The accelerator, formed as a partnership between digital marketing agency R/GA in New York and Techstars, was announced last August and the first class was named last December.
This is all part of the growing Internet of Things trend that meshes distributed hardware with data and software. Bolt, the accelerator in Boston, has also been cultivating startups that build physical stuff backed by computing power.
After working with mentors over the past few months to hone their ideas, the teams from the R/GA Accelerator showed off the fruits (and vegetables in the case of Grove) of their labor. The slideshow above offers glimpses of the co-founders and devices they demoed. The startups created gadgets with vastly different functions, along themes such as collecting data to improve health, offering navigation tips to bike riders, and managing energy in buildings.

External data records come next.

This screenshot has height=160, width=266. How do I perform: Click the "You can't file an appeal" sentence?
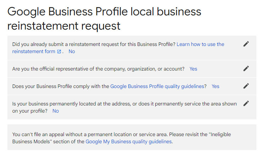90,134
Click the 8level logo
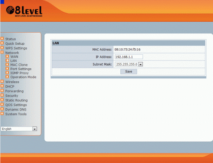The width and height of the screenshot is (213, 163). pyautogui.click(x=24, y=11)
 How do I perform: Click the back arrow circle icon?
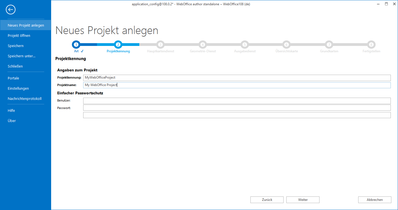(11, 10)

The teams came from the New York area as well as Boston, Chicago, Salt Lake City, and Puerto Rico. Of the ten originally picked for the accelerator, nine teams presented at Tuesday’s demo day.
Stephen Plumlee, R/GA’s chief operating officer, chatted with me after the demos. He said the organizers are considering different themes in connected devices for the next class. And whereas the inaugural class was timed to debut at this year’s SXSW Interactive festival in Austin, TX, he said the next class might be geared towards the annual International CES tradeshow in Las Vegas.
Finding the right experts to help nurture startups with highly diverse ideas might seem daunting, but Plumlee said the partnership between the organizers put them in touch with the right folks. “Techstars had mentors who ran all kinds of companies,” he said. “And [R/GA] had clients that also ranged across those verticals.”
Calvin Chu, who was named managing director of the accelerator last November, said his team sought business mentors who had made real world products and came out ahead. “We look for entrepreneurs that have built hardware companies that have IPO’d, gone big, or have been bought out,” he said. In other words, “entrepreneurs that have done it before.”
To add some expertise from the retail world, Chu said the accelerator tapped R/GA’s clients including L’Oréal, Equinox, and Coca-Cola.
Another bit of help came from Brooklyn’s MakerBot Industries, now owned by Stratasys. Plumlee said made 3D printers available to the teams for form factor experiments and prototyping. “MakerBot, along with Stratasys, were critical,” Plumee said. “The companies were using [the 3D printers] every day.”